*** Begin section ***

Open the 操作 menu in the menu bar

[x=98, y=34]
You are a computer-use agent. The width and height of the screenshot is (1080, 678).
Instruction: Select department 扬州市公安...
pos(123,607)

*** End section ***

#### Work instruction:
Everything from the line with "You are a computer-use" through the last line of the entries is to be written out again, unchanged; nothing else belongs in the answer.

#### Task result:
You are a computer-use agent. The width and height of the screenshot is (1080, 678).
Instruction: Select department 扬州市公安...
pos(123,607)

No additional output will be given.